Der Sammelband „Fremde Räume“ bietet interessante Einzelstudien zur phantastischen Literatur, widmet sich dagegen kaum der Interkulturalität des Phantastischen
Von Swen Schulte Eickholt
Besprochene Bücher / LiteraturhinweiseGierige Kobolde, grantige Zwerge, Orks ‒ die gefallenen Elfen, die im Dunklen hausen ‒, zwielichtige Zigeuner, dumme Oger, Schlammblüter und Lichtelfen ‒ es drängt sich auch dem unbedarften Leser auf, dass die Welt der Phantastik und Fantasy oftmals reichlich rassistisch strukturiert ist. Ist das oder der Andere nur idealisiert oder degeneriert zu denken? Könnten die Orks, die Rotten Mordors, die literarisierte Angst vor den kulturell Anderen sein? Und die diffusen Monstrositäten aus H. P. Lovecrafts Welt? Personifizierte Abjektvorstellungen? Wie werden diese Figuren aus kulturtheoretischer Perspektive inszeniert, in welchen Räumen begegnen sie den Protagonisten, wo verlaufen die Grenzlinien und gibt es Erklärungsansätze für diese Konstruktionen aus dem sozio-kulturellen Umfeld der Autorinnen?
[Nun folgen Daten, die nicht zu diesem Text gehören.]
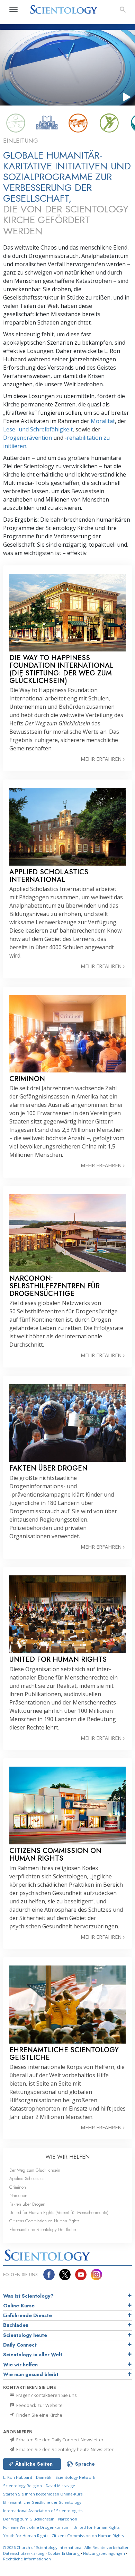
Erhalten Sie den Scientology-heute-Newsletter (64, 2449)
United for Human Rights (96, 2527)
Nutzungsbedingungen (104, 2553)
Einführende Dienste (27, 2315)
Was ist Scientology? (28, 2295)
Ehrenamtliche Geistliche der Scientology (42, 2502)
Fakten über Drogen (27, 2204)
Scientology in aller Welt (32, 2354)
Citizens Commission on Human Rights (44, 2220)
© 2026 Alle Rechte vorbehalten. (66, 2547)
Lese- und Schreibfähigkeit (38, 429)
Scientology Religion (22, 2485)
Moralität (103, 421)
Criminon (17, 2187)
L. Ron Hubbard (17, 2477)
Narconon (18, 2195)
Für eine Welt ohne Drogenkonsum (36, 2527)
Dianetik (43, 2477)
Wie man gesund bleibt (30, 2374)
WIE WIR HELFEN (67, 2157)
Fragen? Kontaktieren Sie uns (46, 2395)
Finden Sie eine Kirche (38, 2415)
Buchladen (15, 2325)
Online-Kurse (19, 2305)
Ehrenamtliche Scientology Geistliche (42, 2229)
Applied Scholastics (26, 2178)
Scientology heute (25, 2335)
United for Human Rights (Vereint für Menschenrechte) (58, 2212)
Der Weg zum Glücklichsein (34, 2170)
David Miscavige (60, 2485)
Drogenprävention (28, 437)
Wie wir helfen (20, 2364)
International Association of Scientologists (42, 2510)
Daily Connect (20, 2344)
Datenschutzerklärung (23, 2553)
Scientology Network (75, 2477)
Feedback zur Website (39, 2405)
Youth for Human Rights (26, 2535)
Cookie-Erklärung (64, 2553)
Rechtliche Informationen (27, 2558)
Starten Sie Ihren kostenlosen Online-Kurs (42, 2494)
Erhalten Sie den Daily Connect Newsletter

Diese wissenschaftlich noch ungenauen Fragen evoziert der Untertitel Interkulturalität und Semiotik des Phantastischen. Klaus Schenk und Ingold Zeisberger bestärken als Herausgeber in ihrem Vorwort diese Erwartungshaltung: „Das Phantastische kann aber auch zeichenhaft für das Unbekannte, Fremde, andere Kulturen etc. stehen“; gerade der Fremde sei häufig empfänglich für das Phantastische. Bevor man nun zu schwärmen beginnt, welche innovativen Impulse die profilierte Kombination von Kultur- und Phantastiktheorie geben könnte (Umgang mit Fremden, Codierung anthropologischer Orte, interkulturelle Räume und vieles mehr), soll es lieber gleich gesagt sein: Bei allen Stärken der vorliegenden Artikel, diese Vorlage wird von keinem ernsthaft aufgegriffen. Hans Richard Brittnacher und Marianne Wünsch nähern sich diesen vielfältigen Themen an, wenn sie von der rassischen Grundstruktur von Lovecrafts Fiktionen erzählen oder den Sumpf als Ort analysieren, der „das Gegenteil von Kultur“ (Brittnacher) evoziert. ‒ Dass die von Alan Ball konzipierte Vampirserie True Blood in den Sümpfen von New Orleans spiele, wo die Vampire in einer giftigen Atmosphäre aus Rassismus und Xenophobie zwischen der amerikanischen und französischen Kultur handeln, ist eine Steilvorlage, die wenig genutzt wird. In vielen Aufsätzen findet sich ein ebenso pflichtschuldiger wie globaler Verweis auf Homi K. Bhabha, dessen Konzept der Hybridität oder des Third Space zwar angerissen, aber keineswegs methodisch reflektiert integriert wird.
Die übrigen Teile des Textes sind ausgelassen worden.